The RBA delayed reducing its quantitative easing programme once already in September, moving it to February of next year thanks to national lockdowns. A rate rise, it seems, is still some way off.
The latest developments in global markets will likely spur investors to bet on the timing of that first-rate rise being pushed back to 2023 and some money market bets predicting lift-off as far out as 2024.
‘AUD is still at risk of continuing a pattern of underperformance in the near term,’ said Barclay’s. Last week’s weak labour market data for August and dovish comments from the RBA will stack up against a price rise'.
The aussie’s gloomy streak actually began last week (wc 13 September), triggered by a blend of unhappy global equity markets, earlier downbeat data from China, and hostile reserve bank policy.
AUD was sluggish through the week’s session, with Reuters saying both technical and fundamental analysis is signalling more declines.
An analysis by Reuters Currency Markets said, '’risk-sensitive AUD looks to be on track for a deeper drop if the corrections we see in equity markets become more pronounced and China's recovery goes off the rails.’
The losing streak engulfing global markets is now finishing its third week, an unsupportive environment for the 'high beta' Aussie, which tends to track lower against stock indices.

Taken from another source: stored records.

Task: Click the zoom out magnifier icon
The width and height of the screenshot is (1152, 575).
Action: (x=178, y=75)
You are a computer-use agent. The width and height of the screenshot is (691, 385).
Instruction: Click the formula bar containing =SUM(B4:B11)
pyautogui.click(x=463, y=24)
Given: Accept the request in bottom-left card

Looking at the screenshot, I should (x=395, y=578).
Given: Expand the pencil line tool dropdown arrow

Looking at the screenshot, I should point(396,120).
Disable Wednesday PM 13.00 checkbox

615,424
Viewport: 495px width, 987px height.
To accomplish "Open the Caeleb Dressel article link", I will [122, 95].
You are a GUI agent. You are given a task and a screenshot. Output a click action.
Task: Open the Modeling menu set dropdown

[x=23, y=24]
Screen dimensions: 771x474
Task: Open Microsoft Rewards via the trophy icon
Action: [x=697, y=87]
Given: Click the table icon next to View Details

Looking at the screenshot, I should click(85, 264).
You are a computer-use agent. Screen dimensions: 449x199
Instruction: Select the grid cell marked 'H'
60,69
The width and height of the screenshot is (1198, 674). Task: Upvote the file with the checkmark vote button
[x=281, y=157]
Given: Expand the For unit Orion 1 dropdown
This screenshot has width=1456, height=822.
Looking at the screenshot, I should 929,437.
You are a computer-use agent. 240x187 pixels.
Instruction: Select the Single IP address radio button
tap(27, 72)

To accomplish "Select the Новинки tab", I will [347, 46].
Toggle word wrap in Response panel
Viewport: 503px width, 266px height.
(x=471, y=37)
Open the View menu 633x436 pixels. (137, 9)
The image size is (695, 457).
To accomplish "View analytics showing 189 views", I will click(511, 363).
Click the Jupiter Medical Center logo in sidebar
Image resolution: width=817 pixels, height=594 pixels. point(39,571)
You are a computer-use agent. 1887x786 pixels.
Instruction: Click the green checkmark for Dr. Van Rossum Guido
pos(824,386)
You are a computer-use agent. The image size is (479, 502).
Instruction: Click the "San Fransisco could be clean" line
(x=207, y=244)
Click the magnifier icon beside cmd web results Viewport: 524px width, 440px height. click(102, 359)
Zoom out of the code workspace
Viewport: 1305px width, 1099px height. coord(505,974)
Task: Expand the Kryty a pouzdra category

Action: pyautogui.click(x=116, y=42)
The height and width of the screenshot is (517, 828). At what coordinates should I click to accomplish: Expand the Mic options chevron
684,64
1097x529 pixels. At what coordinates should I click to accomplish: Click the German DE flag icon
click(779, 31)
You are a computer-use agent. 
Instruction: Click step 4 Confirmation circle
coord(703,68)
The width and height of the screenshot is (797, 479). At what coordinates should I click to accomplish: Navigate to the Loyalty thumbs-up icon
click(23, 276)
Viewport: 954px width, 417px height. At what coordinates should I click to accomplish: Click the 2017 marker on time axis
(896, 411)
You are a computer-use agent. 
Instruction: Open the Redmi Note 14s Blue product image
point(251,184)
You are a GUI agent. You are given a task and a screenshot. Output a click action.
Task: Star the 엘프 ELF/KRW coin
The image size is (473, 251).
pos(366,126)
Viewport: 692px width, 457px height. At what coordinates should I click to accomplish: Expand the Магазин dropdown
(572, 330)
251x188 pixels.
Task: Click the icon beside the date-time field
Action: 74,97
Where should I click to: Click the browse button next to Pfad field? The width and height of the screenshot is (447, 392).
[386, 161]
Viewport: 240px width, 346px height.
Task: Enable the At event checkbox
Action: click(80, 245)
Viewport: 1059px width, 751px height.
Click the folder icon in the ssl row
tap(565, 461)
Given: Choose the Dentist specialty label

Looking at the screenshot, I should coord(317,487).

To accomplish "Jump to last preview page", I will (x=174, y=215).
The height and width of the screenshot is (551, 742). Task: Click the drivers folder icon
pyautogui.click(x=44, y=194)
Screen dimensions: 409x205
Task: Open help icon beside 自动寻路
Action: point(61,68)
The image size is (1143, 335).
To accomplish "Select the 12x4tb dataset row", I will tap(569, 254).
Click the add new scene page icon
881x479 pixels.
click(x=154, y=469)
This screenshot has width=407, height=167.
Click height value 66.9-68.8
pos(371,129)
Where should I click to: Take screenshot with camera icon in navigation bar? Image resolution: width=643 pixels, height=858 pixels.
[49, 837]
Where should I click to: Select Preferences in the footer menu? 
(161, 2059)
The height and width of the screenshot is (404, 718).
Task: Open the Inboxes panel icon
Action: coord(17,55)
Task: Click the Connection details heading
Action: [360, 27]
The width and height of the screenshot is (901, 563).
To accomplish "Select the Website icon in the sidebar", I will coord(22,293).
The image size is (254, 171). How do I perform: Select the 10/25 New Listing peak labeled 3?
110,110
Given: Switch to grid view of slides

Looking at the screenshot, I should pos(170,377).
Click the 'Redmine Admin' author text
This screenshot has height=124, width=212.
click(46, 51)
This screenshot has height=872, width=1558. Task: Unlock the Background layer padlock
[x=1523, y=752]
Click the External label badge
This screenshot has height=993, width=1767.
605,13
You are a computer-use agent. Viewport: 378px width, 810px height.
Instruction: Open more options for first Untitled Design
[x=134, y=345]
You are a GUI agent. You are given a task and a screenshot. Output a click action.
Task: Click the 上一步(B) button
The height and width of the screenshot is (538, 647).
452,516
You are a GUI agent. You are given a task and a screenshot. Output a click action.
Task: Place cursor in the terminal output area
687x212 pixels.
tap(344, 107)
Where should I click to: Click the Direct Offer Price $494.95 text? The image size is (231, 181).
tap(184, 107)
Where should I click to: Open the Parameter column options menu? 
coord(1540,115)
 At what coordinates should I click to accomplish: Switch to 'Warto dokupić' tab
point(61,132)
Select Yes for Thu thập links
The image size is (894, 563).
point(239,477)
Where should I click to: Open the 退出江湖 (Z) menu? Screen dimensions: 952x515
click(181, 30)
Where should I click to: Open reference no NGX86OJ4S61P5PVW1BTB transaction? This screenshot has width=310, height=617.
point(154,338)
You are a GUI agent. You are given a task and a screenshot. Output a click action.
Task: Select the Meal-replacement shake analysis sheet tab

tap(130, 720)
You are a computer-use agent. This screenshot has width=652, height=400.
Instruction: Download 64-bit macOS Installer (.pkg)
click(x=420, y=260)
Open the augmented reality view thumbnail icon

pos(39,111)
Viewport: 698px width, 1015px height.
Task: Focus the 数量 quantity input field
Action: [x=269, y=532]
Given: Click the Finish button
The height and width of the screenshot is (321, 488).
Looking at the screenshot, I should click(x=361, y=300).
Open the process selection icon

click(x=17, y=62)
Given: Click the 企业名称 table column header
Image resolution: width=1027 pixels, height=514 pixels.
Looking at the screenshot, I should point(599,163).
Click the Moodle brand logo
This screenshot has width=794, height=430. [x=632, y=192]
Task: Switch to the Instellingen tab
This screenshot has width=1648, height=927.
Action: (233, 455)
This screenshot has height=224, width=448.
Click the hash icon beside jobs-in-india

‘In a risk-off environment, commodity currencies like AUD and NZD are both vulnerable,’ said Reuters. ‘We think EUR could be the one to watch, potentially outperforming SEK, NOK and GBP.’
A torrent of downbeat economic numbers from China last week added credence to the emerging narrative of decelerating growth in Australia's top export market.
Retail sales fell 2.5 per cent in the year to August, while manufacturing output dipped to 5.2 per cent in the year to August from 6.3 per cent in the year to July.